Start of Block

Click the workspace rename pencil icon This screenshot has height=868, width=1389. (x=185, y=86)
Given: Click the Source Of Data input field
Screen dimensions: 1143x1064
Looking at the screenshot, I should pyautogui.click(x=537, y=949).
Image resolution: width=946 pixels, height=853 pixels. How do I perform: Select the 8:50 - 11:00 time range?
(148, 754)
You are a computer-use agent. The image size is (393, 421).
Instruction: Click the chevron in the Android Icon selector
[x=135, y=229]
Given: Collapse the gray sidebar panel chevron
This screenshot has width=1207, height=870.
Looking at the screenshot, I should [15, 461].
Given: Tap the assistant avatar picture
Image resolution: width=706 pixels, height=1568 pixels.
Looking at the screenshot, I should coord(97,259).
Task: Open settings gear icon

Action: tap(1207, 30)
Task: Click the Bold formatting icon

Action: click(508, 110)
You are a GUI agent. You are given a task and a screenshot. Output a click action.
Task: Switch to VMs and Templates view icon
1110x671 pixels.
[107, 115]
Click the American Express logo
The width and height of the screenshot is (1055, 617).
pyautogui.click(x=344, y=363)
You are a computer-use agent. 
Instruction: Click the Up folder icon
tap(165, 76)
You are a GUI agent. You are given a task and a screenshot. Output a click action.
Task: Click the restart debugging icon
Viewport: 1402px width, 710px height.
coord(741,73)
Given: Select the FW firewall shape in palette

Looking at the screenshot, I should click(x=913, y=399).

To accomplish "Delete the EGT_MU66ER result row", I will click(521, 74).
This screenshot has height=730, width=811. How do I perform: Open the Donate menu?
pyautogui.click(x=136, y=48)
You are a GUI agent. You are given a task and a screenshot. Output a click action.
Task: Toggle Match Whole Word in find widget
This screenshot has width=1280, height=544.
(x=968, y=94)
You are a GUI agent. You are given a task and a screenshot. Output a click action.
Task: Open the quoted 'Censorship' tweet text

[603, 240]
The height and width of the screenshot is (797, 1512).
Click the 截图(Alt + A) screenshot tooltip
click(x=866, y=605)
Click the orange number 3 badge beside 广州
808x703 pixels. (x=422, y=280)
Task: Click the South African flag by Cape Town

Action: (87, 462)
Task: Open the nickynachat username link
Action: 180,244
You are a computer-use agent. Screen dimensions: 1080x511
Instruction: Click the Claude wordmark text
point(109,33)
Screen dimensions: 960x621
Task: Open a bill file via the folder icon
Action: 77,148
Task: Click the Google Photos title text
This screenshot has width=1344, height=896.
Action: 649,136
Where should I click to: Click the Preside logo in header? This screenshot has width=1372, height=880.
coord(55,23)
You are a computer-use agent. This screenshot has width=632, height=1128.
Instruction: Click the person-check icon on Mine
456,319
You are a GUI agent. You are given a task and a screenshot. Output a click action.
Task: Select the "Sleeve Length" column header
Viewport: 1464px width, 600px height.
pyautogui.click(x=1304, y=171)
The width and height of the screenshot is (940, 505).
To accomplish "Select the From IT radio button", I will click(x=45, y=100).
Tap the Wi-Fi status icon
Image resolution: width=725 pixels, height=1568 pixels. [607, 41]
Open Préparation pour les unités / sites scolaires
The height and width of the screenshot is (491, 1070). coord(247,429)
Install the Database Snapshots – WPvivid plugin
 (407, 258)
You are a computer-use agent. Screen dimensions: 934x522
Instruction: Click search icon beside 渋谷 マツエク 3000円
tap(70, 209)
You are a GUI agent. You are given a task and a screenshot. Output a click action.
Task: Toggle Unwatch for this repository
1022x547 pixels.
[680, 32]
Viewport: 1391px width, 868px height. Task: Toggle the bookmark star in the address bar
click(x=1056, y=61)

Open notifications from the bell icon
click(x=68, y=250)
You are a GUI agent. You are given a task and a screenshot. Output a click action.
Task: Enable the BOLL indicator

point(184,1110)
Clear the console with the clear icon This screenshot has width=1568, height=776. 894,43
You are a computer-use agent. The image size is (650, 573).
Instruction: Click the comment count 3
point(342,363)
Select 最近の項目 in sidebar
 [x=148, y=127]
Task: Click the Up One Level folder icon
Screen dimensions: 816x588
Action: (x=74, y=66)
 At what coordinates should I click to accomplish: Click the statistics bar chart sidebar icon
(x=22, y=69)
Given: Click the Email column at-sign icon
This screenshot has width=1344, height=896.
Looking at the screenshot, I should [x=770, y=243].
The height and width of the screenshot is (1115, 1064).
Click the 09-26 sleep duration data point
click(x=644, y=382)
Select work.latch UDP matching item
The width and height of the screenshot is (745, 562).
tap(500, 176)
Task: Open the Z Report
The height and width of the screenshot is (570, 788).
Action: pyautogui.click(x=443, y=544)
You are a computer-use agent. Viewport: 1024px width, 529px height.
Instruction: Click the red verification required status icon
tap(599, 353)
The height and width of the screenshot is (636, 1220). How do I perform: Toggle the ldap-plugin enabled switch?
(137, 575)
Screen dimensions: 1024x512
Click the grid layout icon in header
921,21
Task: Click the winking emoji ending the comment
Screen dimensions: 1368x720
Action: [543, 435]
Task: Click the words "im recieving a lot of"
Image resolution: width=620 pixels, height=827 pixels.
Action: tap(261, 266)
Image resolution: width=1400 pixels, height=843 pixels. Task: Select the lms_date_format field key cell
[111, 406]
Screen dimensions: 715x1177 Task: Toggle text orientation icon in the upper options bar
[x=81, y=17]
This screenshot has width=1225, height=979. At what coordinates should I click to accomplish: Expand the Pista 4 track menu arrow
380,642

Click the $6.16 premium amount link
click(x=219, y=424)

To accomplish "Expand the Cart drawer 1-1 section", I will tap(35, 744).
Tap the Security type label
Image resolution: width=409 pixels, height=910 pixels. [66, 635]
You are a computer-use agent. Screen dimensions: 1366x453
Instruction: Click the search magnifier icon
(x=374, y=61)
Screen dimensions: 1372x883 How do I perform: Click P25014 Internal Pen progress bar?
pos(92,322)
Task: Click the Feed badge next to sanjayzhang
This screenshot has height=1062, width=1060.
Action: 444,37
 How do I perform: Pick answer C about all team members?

End of Block

◆ WORK TASK ◆
Among the lines above, find those containing the word "will" and copy each.

◆ RESPONSE ◆
To accomplish "Delete the EGT_MU66ER result row", I will click(521, 74).
To accomplish "Select the From IT radio button", I will click(x=45, y=100).
To accomplish "Expand the Cart drawer 1-1 section", I will tap(35, 744).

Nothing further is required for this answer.